Even if you can’t afford a lawyer, Write My Rights can help.
Lawyers, to put it mildly, are expensive. Many people can’t afford a lawyer. They charge very high hourly rates, and will often insist on getting paid regardless of the outcome of a case. Sometimes, you can ask for fees to be deferred to when you win a case, but not all lawyers are into that arrangement.
Are lawyers worth it? For some cases, yes. If there is a lot of money involved, or if a big part of your life is on the line (for example, a possible prison term, or dealing with child custody arrangements), a good lawyer might be worth the high cost.
For an everyday legal problem, like complaining about your neighbour’s fence or asking your ex-boss for a proper severance payment after you’ve been fired, hiring a lawyer might not be worth it.
In these situations “I can’t afford a lawyer” is a common response to why people don’t want to deal with a lawsuit, even if they are completely in the right.
So what can you do if you’ve got a good claim, but professional help is either unaffordable or not worth it? Here’s a few tips:
- Be clear on what you’re trying to get out of this. Are you looking for compensation, to get someone to stop doing something, or just an apology? Think about what it is you really want to get out of this and how much time it might take. It might not be worth your trouble, and better to just let it go.
- Broaden your search terms. Google trends indicate that when folks look for legal information, they tend to ask it in the form of a specific question. For example, more folks would Google “How do I complain about my neighbours fence in Roanoke” rather than “Fence laws Virginia”. But either search can bring up completely different results. So make sure to mix it up. You want to learn about your rights, but also about the court process and what to expect.
- Find reliable information about your situation. This can be tricky. There’s a lot of stuff out there on the internet. A Google search can often make things more confusing. So how do you know if you can trust it? Try to find blog posts or articles written by reputable law firms in your area. There are also non-profit organizations that provide free public legal information (like this one in British Columbia, Canada).

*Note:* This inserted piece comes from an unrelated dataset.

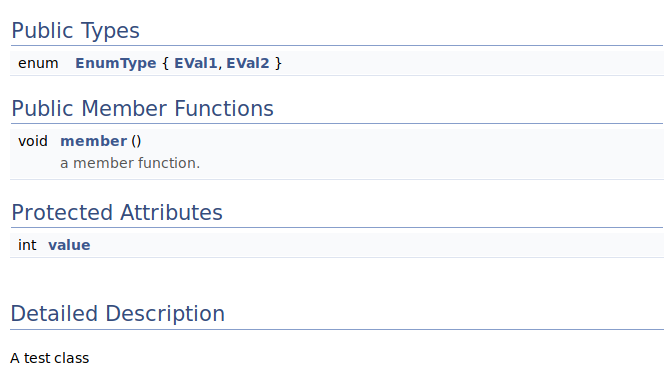Image resolution: width=666 pixels, height=376 pixels.
Task: Click the opening brace after EnumType
Action: coord(165,63)
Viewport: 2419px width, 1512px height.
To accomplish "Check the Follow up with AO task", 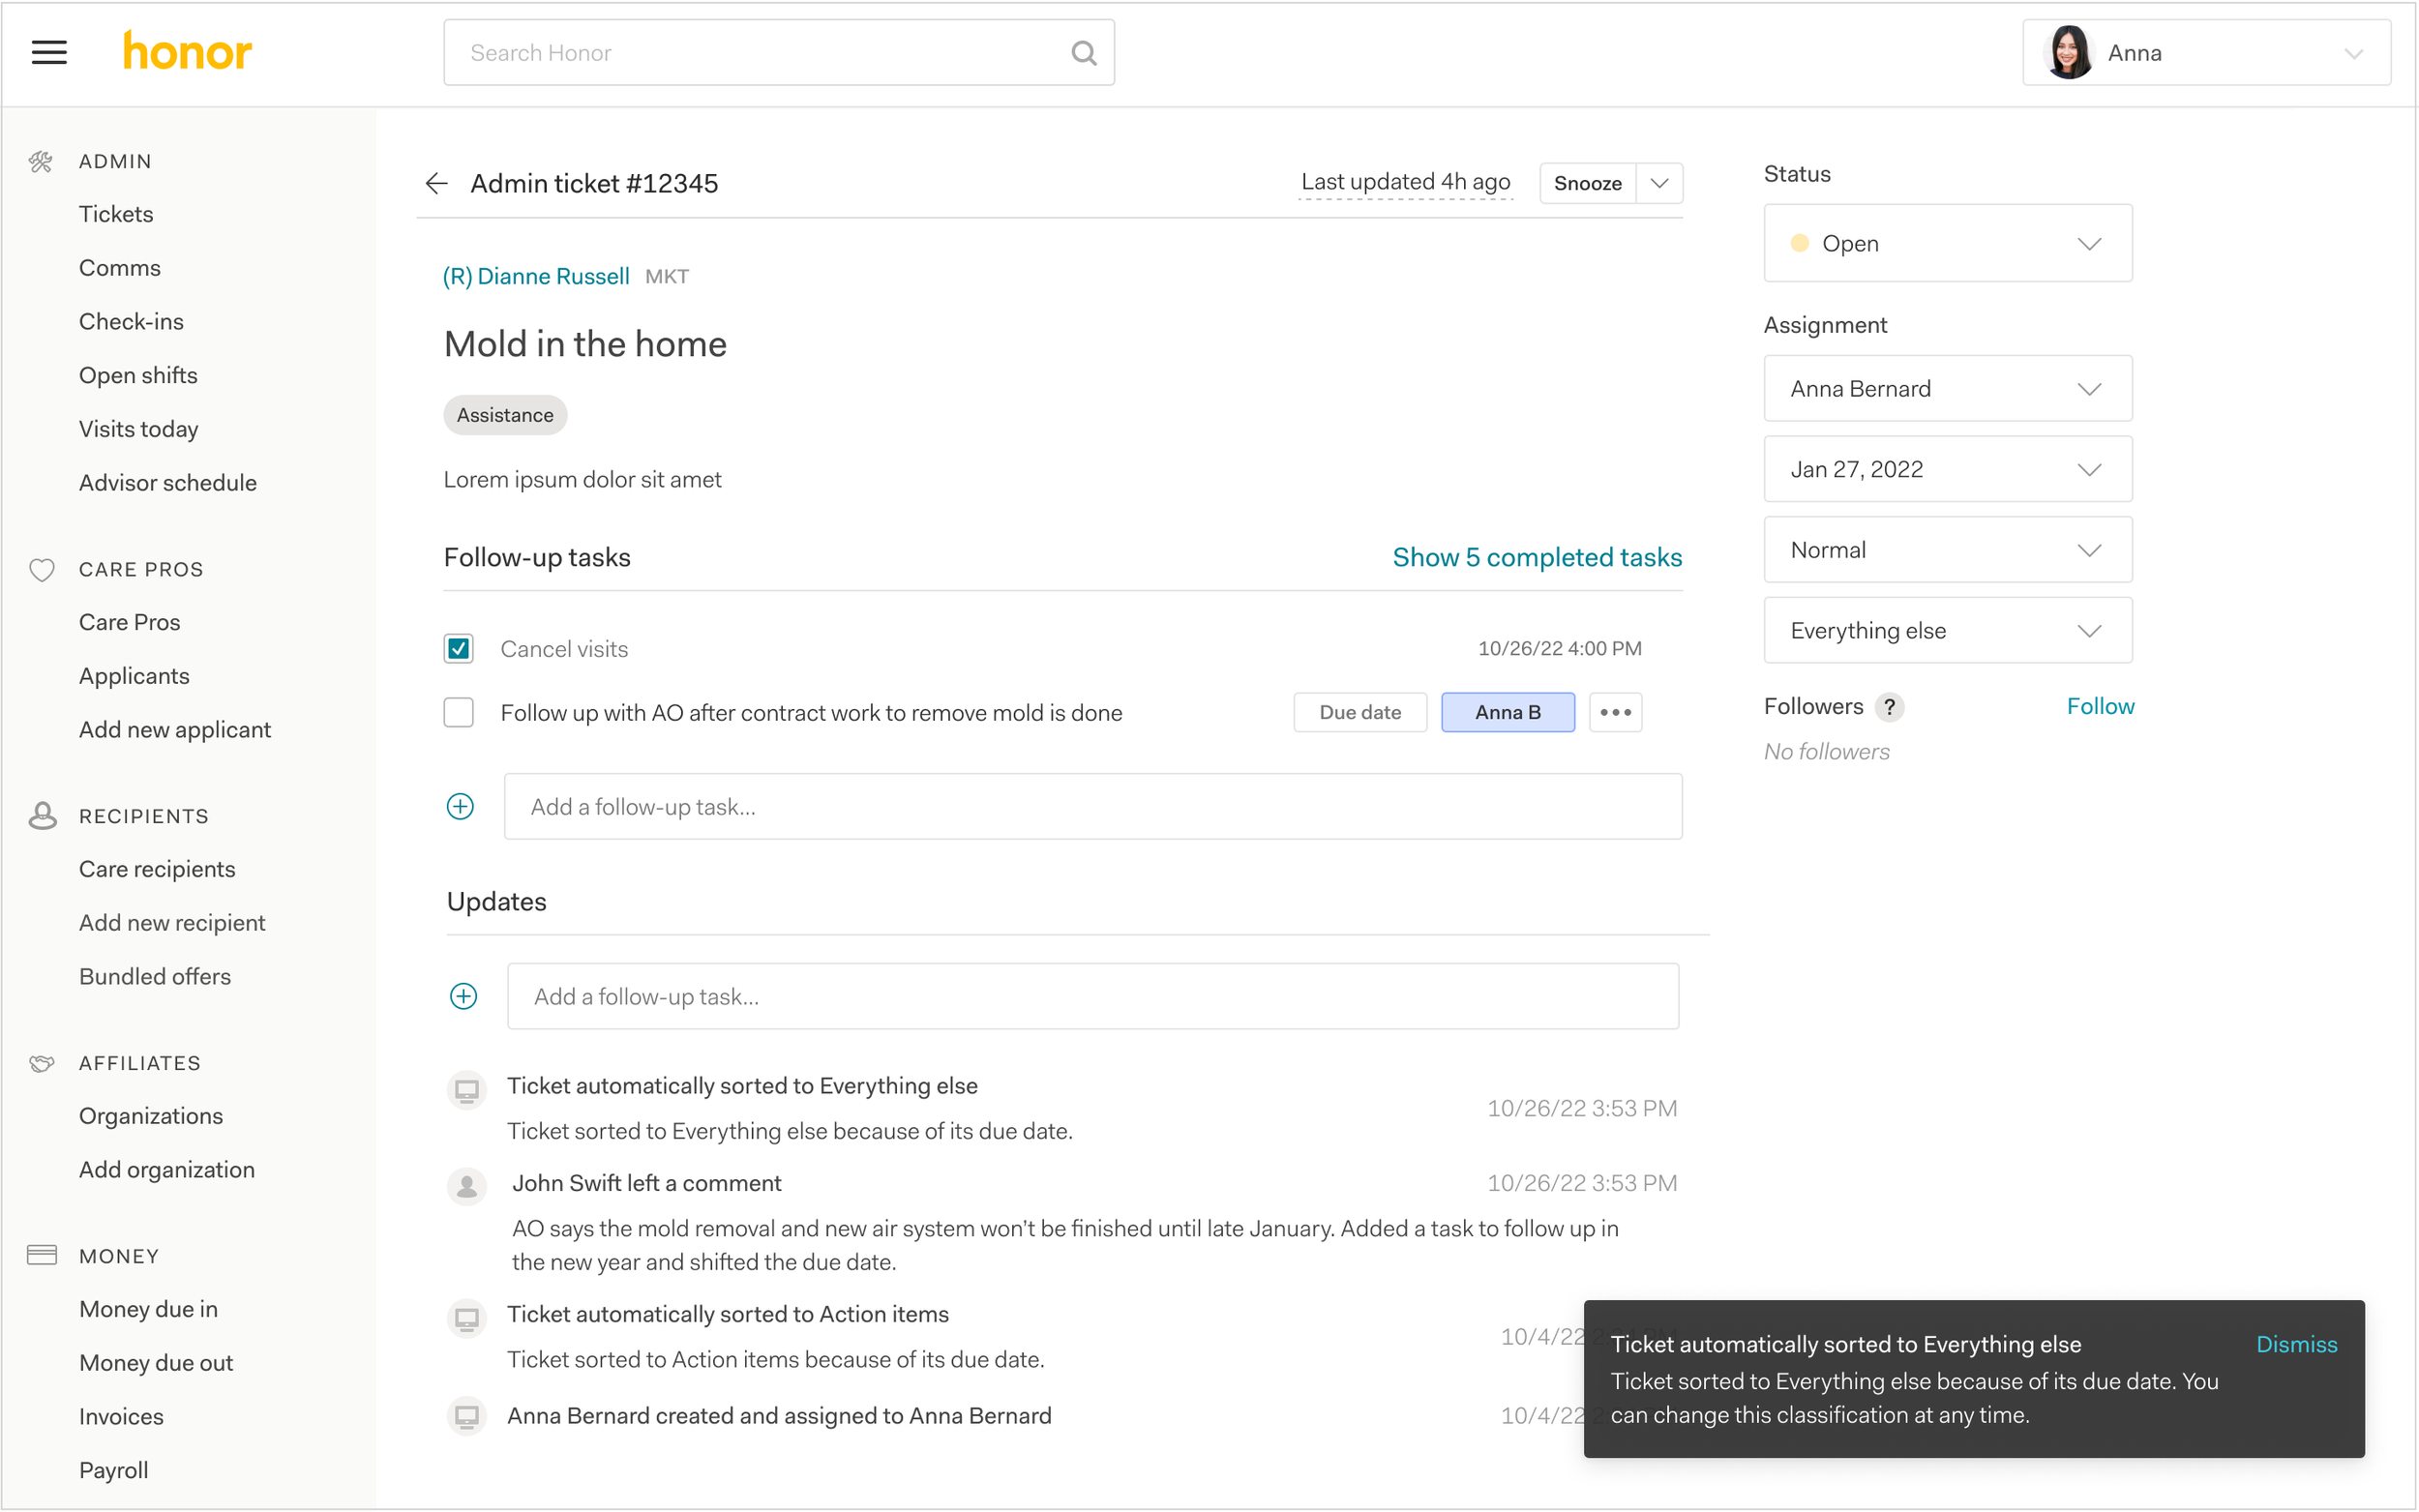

- Ask a lawyer for a free consult. Most lawyers will give you a free phone call or meeting to discuss your case. They’re unlikely to give you free legal advice during these sessions, but they might tell you about the steps involved. Probe them for more information on each step — you’re trying to tease out what’s most important, and what you might be able to do by yourself.
- Consider self-help tools. Lawyers aren’t your only option. There are online services that help you prepare legal documents for cheap. There are also letter writing tools, like Write My Rights, that can help you organize your thoughts and get a professionally written demand letter that you can send to the other side before you get lawyers involved.